Idaho is richly blessed with natural resources and outdoor recreational opportunities. However, what Idaho doesn’t have is an abundance of national parks and monuments. In fact, Idaho shares only a tiny sliver of Yellowstone as its only national park. Only two national monuments grace our maps. You have almost certainly heard of Craters of the Moon National Monument, but can you name the second one?
It is Hagerman Fossil Beds National Monument in the Magic Valley, along the west shore of the Snake River. It is the home to our state fossil, the Hagerman Horse, and encompasses over 4,000 acres, but most people have never heard of it.
I went to Hagerman to see what a monument dedicated to the Pliocene Epoch of four million years ago could possibly have to offer.
The Hagerman Fossil Bed National Monument visitor center is on Main Street in Hagerman across from the high school, about two and a half hours from Idaho Falls and two hours from Boise. We picked up a brochure and then headed south out of town and crossed the Snake River. We stopped at the Snake River Overlook and with map in hand, identified the monument property; grass-covered steep bluffs rising 600 feet above the river sliced by deep gulches that ran to river’s edge.

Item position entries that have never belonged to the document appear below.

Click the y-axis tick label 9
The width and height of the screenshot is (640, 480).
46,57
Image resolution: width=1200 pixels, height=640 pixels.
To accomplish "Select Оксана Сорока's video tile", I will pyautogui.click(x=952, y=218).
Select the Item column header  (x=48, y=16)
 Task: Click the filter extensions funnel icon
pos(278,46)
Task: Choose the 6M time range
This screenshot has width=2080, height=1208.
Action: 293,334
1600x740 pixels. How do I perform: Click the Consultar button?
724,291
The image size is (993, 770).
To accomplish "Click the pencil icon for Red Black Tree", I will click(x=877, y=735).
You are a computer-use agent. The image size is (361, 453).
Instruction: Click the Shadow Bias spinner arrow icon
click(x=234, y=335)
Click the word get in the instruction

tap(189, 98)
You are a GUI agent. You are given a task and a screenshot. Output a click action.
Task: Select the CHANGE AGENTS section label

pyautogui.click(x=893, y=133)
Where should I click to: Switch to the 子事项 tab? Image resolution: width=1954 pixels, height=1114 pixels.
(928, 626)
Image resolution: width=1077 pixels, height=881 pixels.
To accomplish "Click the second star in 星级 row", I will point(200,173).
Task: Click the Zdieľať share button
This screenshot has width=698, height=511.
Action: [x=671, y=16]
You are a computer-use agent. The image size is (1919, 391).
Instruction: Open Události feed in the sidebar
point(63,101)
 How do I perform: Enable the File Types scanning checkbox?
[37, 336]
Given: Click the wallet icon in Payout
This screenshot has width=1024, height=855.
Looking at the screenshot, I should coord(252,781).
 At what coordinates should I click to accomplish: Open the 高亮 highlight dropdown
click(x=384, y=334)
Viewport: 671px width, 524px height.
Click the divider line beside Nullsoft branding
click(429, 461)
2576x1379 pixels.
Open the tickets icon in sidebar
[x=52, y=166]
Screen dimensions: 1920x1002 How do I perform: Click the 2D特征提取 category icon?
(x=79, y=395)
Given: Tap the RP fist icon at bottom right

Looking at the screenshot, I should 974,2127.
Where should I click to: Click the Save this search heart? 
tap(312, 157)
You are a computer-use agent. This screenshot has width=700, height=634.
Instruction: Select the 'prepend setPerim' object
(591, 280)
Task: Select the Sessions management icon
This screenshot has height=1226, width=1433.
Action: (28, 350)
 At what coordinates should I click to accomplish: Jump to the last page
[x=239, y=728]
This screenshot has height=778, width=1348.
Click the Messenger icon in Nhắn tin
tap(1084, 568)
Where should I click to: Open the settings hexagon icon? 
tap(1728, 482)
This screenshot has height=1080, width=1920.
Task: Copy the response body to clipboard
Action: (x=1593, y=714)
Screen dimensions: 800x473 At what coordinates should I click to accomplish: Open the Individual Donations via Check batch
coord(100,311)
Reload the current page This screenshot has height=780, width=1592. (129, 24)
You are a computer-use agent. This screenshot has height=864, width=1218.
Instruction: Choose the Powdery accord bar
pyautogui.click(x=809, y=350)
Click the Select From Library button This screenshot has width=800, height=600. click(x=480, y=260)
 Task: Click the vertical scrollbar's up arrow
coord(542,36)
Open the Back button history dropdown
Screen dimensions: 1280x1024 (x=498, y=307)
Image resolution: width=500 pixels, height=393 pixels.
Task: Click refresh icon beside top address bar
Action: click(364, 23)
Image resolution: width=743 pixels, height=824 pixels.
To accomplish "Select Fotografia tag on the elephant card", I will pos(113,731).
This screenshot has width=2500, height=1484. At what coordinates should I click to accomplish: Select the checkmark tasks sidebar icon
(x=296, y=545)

Five hundred thousand years of history was exposed when Lake Bonneville’s natural dam at Red Rock Pass near Downy failed 14,500 years ago. The raging flood cut through ancient Lake Idaho sediment beds to the river’s current level revealing the sediment layers like pages of a prehistoric book.
At the top of the grade I visited the Oregon Trail kiosk and the beginning of the Emigrant Trail hiking path and at the end of 5600 North I found the Rim to River trailhead. Signs warned to stay on the trails as the remainder of the monument is closed to cross-country travel. Without hiking the trails this took less than an hour.
We were soon back at the visitor center asking staff why anyone would want to visit this look-but-don’t-touch National Monument. Park Ranger Wesley Gant quickly agreed that making the Monument the primary focus of a visit to Hagerman wasn’t realistic.
“But it is a must-do for anyone already visiting the area,” he said.
“If you want to understand the impacts of a changing climate and what species made it and what didn’t, this is the place to go,” she said. “It is a great place to really ponder and understand paleontological research.”
- Until the monument completes its interpretive management plan which hopefully will initiate a new interactive visitor center, Geniac recommends seeing the monument three ways:
- Hike the Rim to River trail to get a sense of where fossils might be found in the exposed sediment layers.
- Rent a kayak in town and paddling along the base of the bluffs to get another perspective.
- Spend several hours in the visitor center where expert staff like intern Jennifer Hamilton can walk you through the Pliocene Epoch and some of the over 200 specimens of plants and animals found there. If you can stay long enough, there are scheduled night sky tours, junior ranger programs and a monthly lecture series. Geniac stressed checking the website for updates on activities.
So, should you go to Hagerman Fossil Beds National Monument? Absolutely. This national monument should be part of any visit to the awesome Hagerman area. It is one of the richest fossil records of the Pliocene Epoch known and even recently identified a new species.